Exercise goal - Turn the entries below into a numbered list, leaving out any blank lines.

Provided records -
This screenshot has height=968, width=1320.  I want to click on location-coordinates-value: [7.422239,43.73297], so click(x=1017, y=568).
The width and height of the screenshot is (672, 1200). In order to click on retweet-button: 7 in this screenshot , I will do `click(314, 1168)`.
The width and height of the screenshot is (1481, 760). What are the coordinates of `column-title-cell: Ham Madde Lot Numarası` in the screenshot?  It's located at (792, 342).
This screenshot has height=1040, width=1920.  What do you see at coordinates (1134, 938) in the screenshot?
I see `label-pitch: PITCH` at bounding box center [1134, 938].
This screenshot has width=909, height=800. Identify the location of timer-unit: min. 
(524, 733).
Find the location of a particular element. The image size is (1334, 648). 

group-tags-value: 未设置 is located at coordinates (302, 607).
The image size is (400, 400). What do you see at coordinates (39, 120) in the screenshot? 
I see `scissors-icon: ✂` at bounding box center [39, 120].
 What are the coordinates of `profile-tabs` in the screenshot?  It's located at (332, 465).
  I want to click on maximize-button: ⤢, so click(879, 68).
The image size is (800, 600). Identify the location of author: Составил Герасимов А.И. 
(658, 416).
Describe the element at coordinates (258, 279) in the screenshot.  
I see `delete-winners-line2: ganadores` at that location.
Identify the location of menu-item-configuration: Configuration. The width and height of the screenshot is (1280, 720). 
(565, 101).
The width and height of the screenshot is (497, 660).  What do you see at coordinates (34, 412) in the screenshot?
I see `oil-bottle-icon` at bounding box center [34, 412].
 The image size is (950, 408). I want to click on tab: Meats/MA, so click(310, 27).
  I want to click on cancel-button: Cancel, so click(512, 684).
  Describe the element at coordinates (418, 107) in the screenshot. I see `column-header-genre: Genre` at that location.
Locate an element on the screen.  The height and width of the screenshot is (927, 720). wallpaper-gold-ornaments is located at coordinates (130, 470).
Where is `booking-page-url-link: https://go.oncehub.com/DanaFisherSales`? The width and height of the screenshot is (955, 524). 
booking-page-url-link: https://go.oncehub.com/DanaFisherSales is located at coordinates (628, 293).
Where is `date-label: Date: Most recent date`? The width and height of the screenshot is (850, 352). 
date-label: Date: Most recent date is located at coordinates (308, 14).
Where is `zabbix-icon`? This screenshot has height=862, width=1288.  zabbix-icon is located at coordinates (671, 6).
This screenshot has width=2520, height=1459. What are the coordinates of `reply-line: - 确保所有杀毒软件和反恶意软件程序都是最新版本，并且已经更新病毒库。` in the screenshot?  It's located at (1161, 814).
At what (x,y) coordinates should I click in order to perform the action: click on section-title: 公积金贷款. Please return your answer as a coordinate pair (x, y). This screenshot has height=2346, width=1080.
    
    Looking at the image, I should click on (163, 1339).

Result of this exercise -
1. This screenshot has height=968, width=1320.  I want to click on location-coordinates-value: [7.422239,43.73297], so click(x=1017, y=568).
2. The width and height of the screenshot is (672, 1200). In order to click on retweet-button: 7 in this screenshot , I will do `click(314, 1168)`.
3. The width and height of the screenshot is (1481, 760). What are the coordinates of `column-title-cell: Ham Madde Lot Numarası` in the screenshot?  It's located at (792, 342).
4. This screenshot has height=1040, width=1920.  What do you see at coordinates (1134, 938) in the screenshot?
5. I see `label-pitch: PITCH` at bounding box center [1134, 938].
6. This screenshot has width=909, height=800. Identify the location of timer-unit: min. 
7. (524, 733).
8. Find the location of a particular element. The image size is (1334, 648). 
9. group-tags-value: 未设置 is located at coordinates (302, 607).
10. The image size is (400, 400). What do you see at coordinates (39, 120) in the screenshot? 
11. I see `scissors-icon: ✂` at bounding box center [39, 120].
12.  What are the coordinates of `profile-tabs` in the screenshot?  It's located at (332, 465).
13.   I want to click on maximize-button: ⤢, so click(879, 68).
14. The image size is (800, 600). Identify the location of author: Составил Герасимов А.И. 
15. (658, 416).
16. Describe the element at coordinates (258, 279) in the screenshot.  
17. I see `delete-winners-line2: ganadores` at that location.
18. Identify the location of menu-item-configuration: Configuration. The width and height of the screenshot is (1280, 720). 
19. (565, 101).
20. The width and height of the screenshot is (497, 660).  What do you see at coordinates (34, 412) in the screenshot?
21. I see `oil-bottle-icon` at bounding box center [34, 412].
22.  The image size is (950, 408). I want to click on tab: Meats/MA, so click(310, 27).
23.   I want to click on cancel-button: Cancel, so click(512, 684).
24.   Describe the element at coordinates (418, 107) in the screenshot. I see `column-header-genre: Genre` at that location.
25. Locate an element on the screen.  The height and width of the screenshot is (927, 720). wallpaper-gold-ornaments is located at coordinates (130, 470).
26. Where is `booking-page-url-link: https://go.oncehub.com/DanaFisherSales`? The width and height of the screenshot is (955, 524). 
27. booking-page-url-link: https://go.oncehub.com/DanaFisherSales is located at coordinates (628, 293).
28. Where is `date-label: Date: Most recent date`? The width and height of the screenshot is (850, 352). 
29. date-label: Date: Most recent date is located at coordinates (308, 14).
30. Where is `zabbix-icon`? This screenshot has height=862, width=1288.  zabbix-icon is located at coordinates (671, 6).
31. This screenshot has width=2520, height=1459. What are the coordinates of `reply-line: - 确保所有杀毒软件和反恶意软件程序都是最新版本，并且已经更新病毒库。` in the screenshot?  It's located at (1161, 814).
32. At what (x,y) coordinates should I click in order to perform the action: click on section-title: 公积金贷款. Please return your answer as a coordinate pair (x, y). This screenshot has height=2346, width=1080.
33.     Looking at the image, I should click on (163, 1339).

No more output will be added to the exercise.